Pourtant, depuis des décennies l’expérience pratique, celle qui est impassiblement éloignée des chantiers rabattus de la classe de l’élite, n’a pas cessé de produire des peuples et des individus assoiffés de citoyenneté, des sujets qui veulent transiter vers la citoyenneté, le seul pouvoir qu’un peuple un et multiple est en mesure de posséder. L’expérience pratique est celle de peuples et d’individus maintenus dans l’invisibilité malgré eux par des générations et des générations de leaders, bref par le « leadership »; qu’il s’agisse du discours ou de la pratique.

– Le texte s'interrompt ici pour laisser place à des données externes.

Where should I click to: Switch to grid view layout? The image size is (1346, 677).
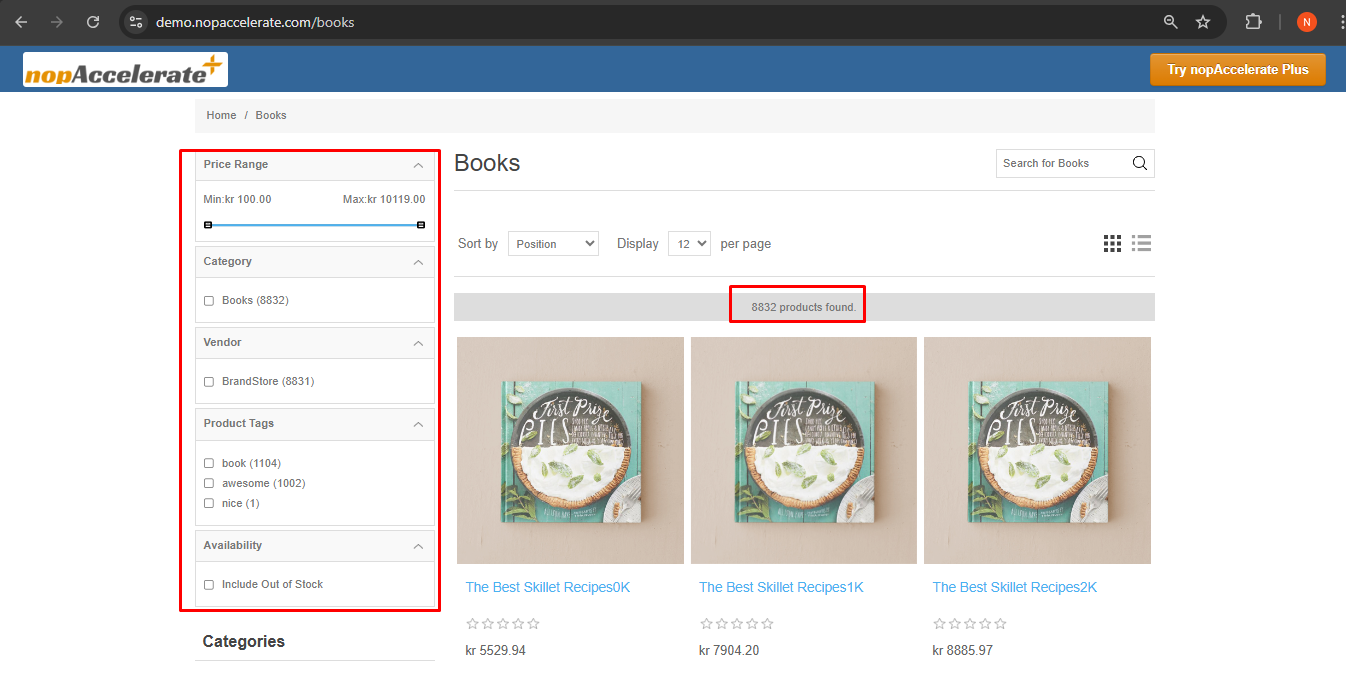coord(1112,243)
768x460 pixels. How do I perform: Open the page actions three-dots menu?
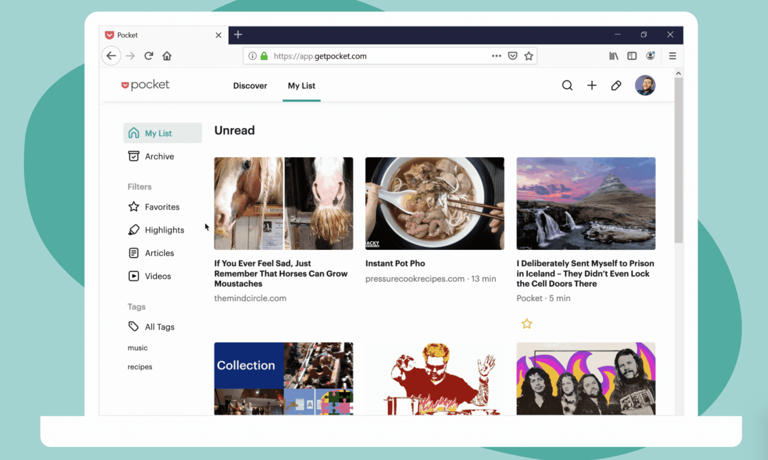coord(496,56)
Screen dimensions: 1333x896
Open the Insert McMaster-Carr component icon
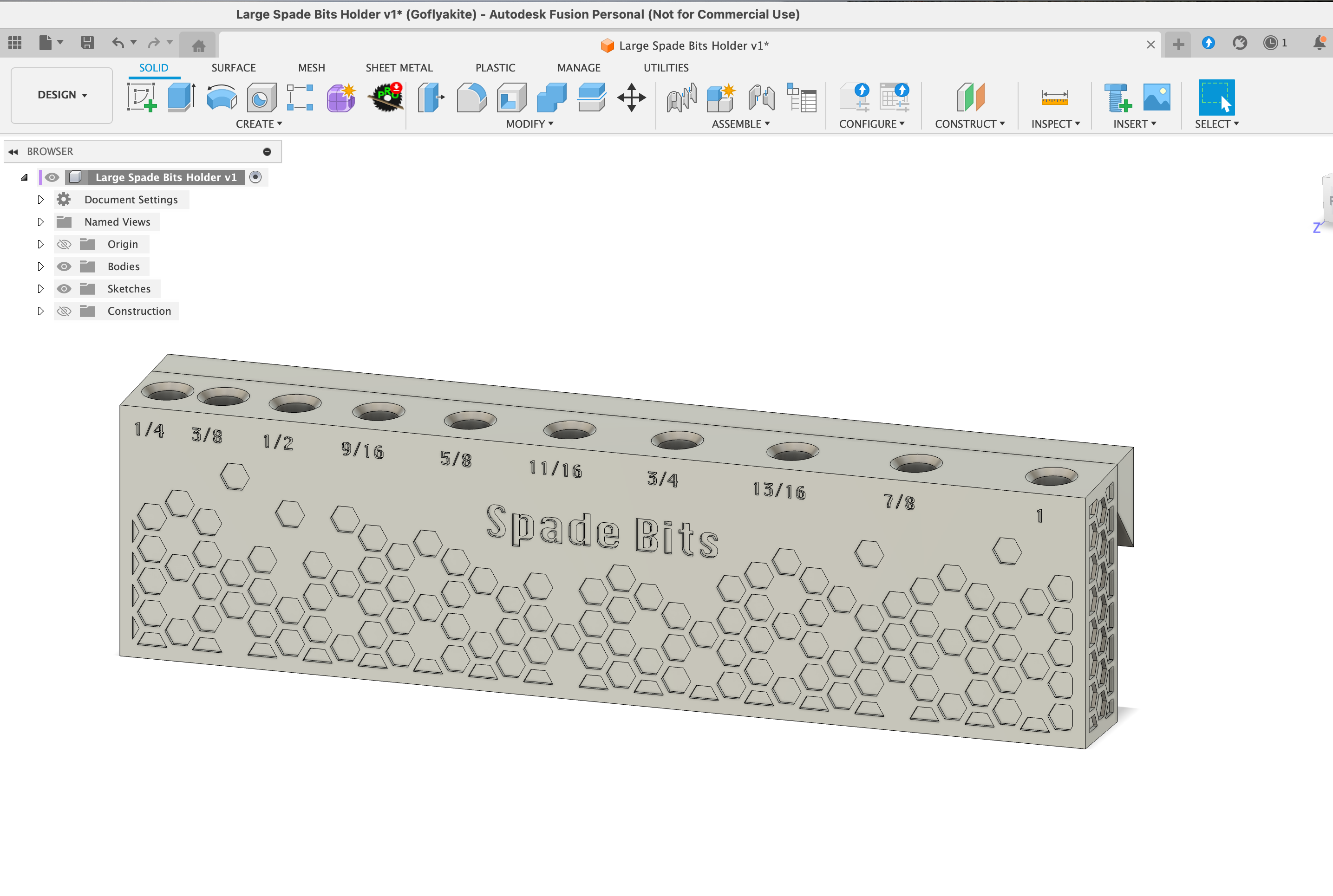(x=1117, y=97)

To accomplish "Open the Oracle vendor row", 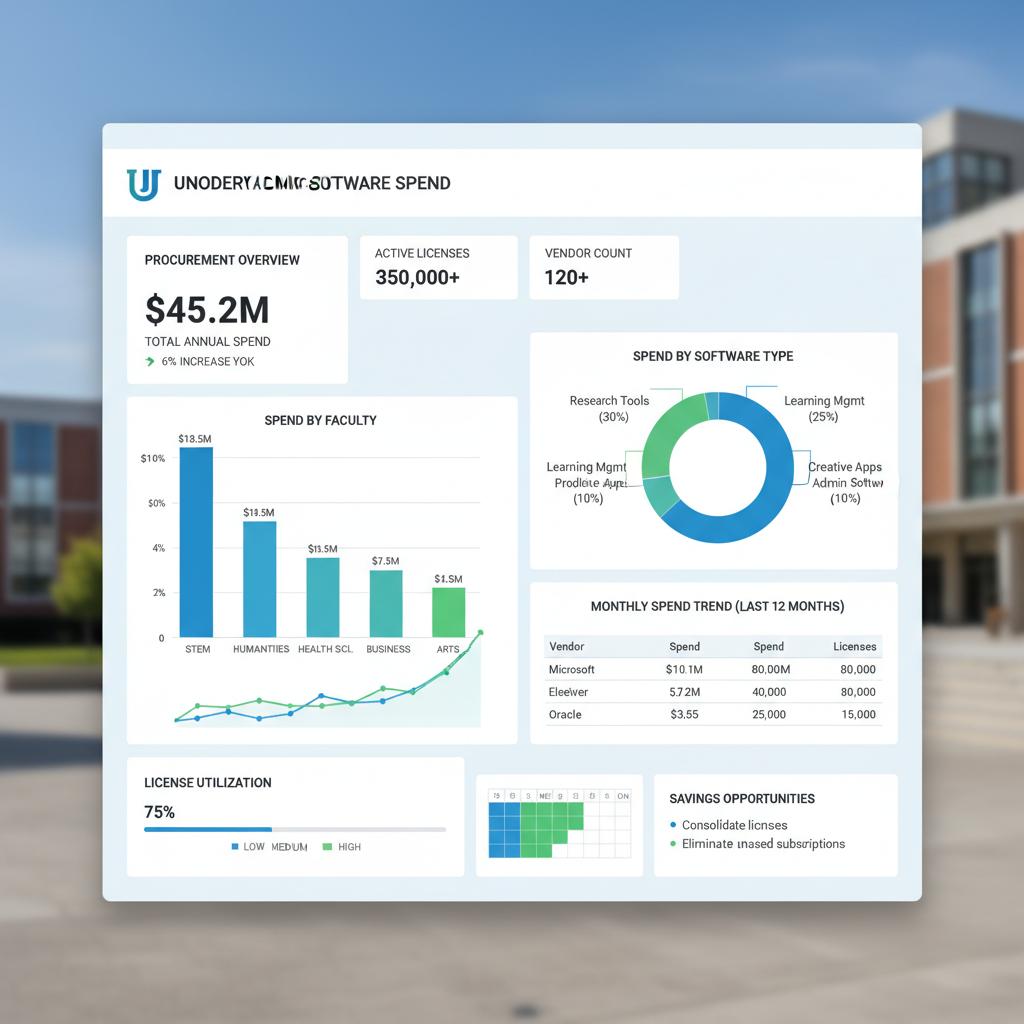I will point(565,714).
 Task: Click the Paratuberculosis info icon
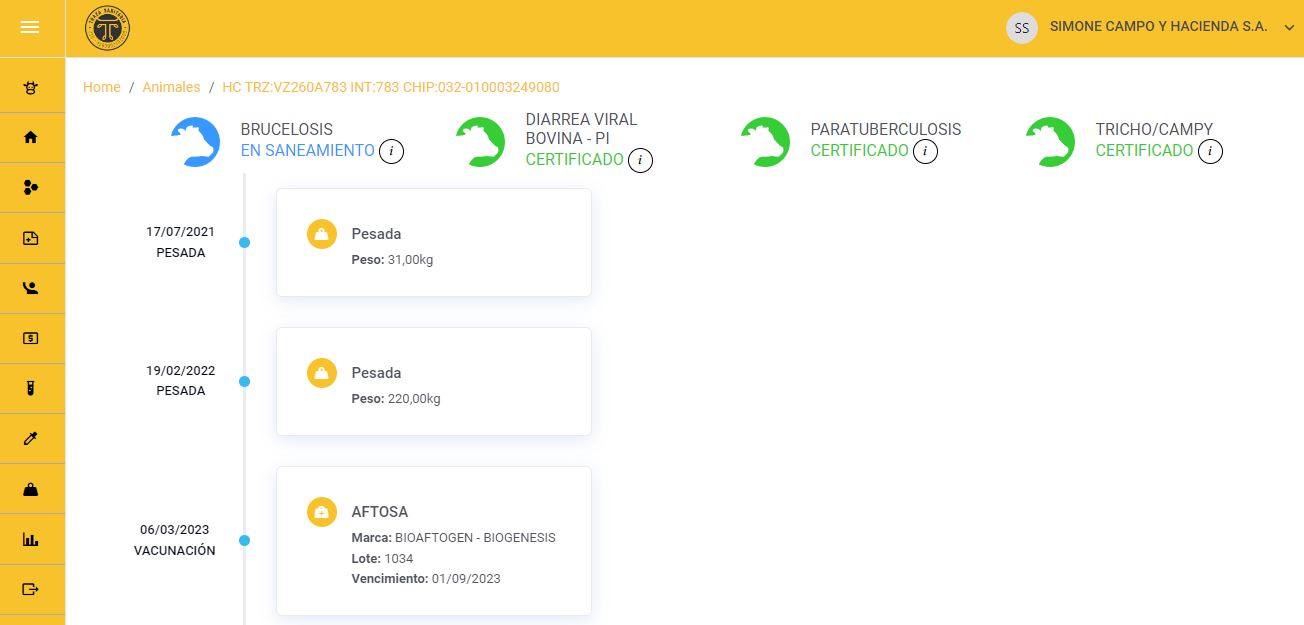pyautogui.click(x=926, y=152)

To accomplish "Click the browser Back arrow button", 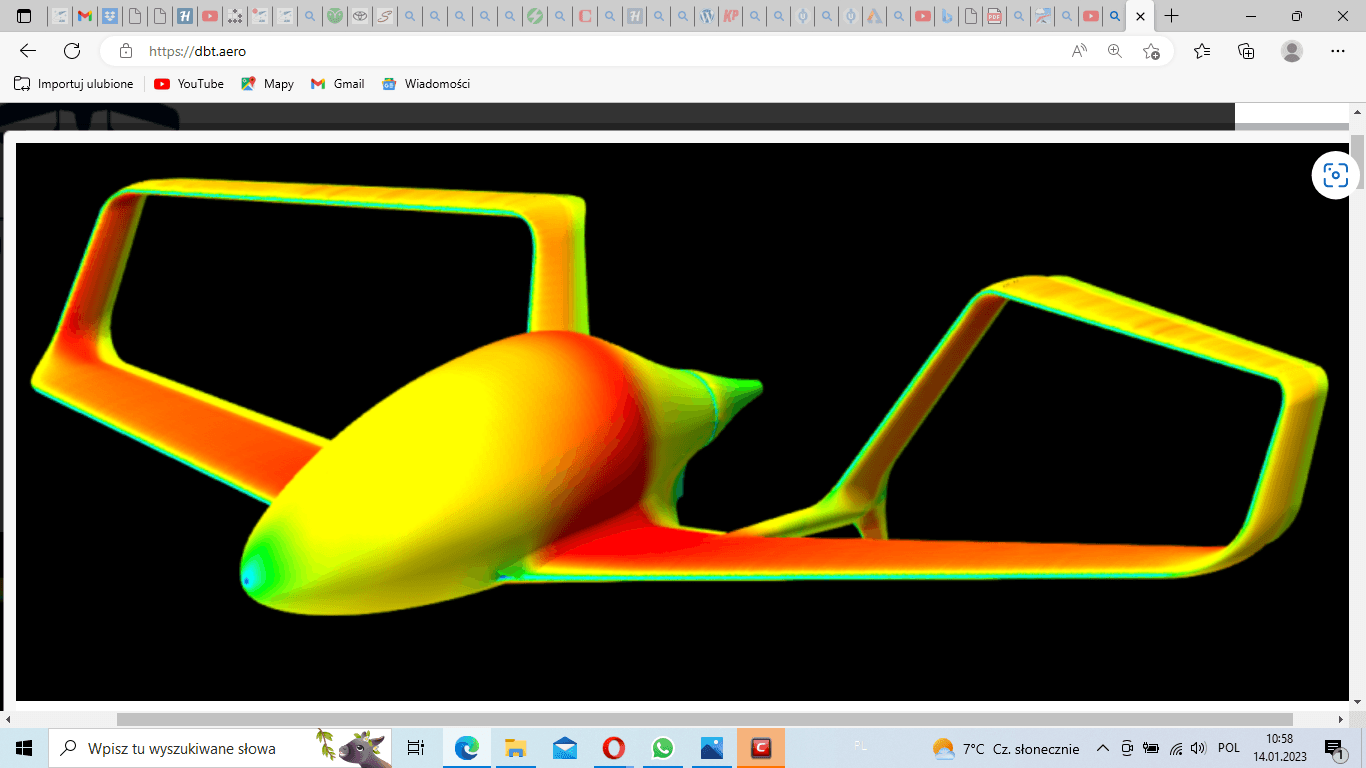I will click(x=28, y=51).
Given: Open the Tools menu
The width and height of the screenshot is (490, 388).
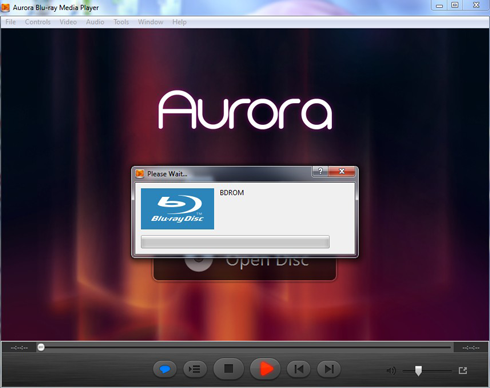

Cette expérience est bien celle de peuples et d’individus qui ont compris qu’il n’est plus sage d’attendre Godo, mais d’aller vers lui.
Pour cette raison, je jurerais, s’il était permis ou utile de le faire, que ce dont l’Afrique manque c’est bien un peuple souverain. Seule la souveraineté d’un peuple lui garantit le « leadership » dont il a si grand besoin. Car au lieu d’avoir à être bon ou mauvais, un « leadership » est bien obligé de faire son travail face à un peuple souverain. Un leadership produit et reproduit au sein d’un peuple souverain est forcément un leadership contrôlé et, par voie de conséquence, un leadership soumis et dénué de toute indifférence et d’arrogance. Voila pourquoi je pense, je crois, que du fait de la curiosité des uns et l’incapacité des autres, ce mot « leadership » se trouve dans l’une des pages les plus froissées du bréviaire de la ruse de la dictature. A force d’usages expéditifs et de paresse incontinente.
En d’autres termes, c’est ce bréviaire qu’il convient de disposer aux musées où il sera consulté gratuitement, en reconnaissance du droit des sujets à se souvenir de l’échec pour ne jamais le supporter, et du devoir des dictateurs de s’en rappeler pour ne plus jamais s’y prendre à l’aise de nouveau.
Pourquoi un peuple souverain se choisirait-il des leaders s’il avait le luxe de placer à sa tête des serviteurs désignés en son sein ? Pourquoi un peuple confierait-il son bien à autrui s’il était capable d’en prendre soin lui-même ? Pourquoi un peuple attendrait-il d’autrui la garantie de sa sécurité et de sa survie, fut-ce une classe de technocrates, s’il détenait par devers lui-même cette garantie ? Voyons!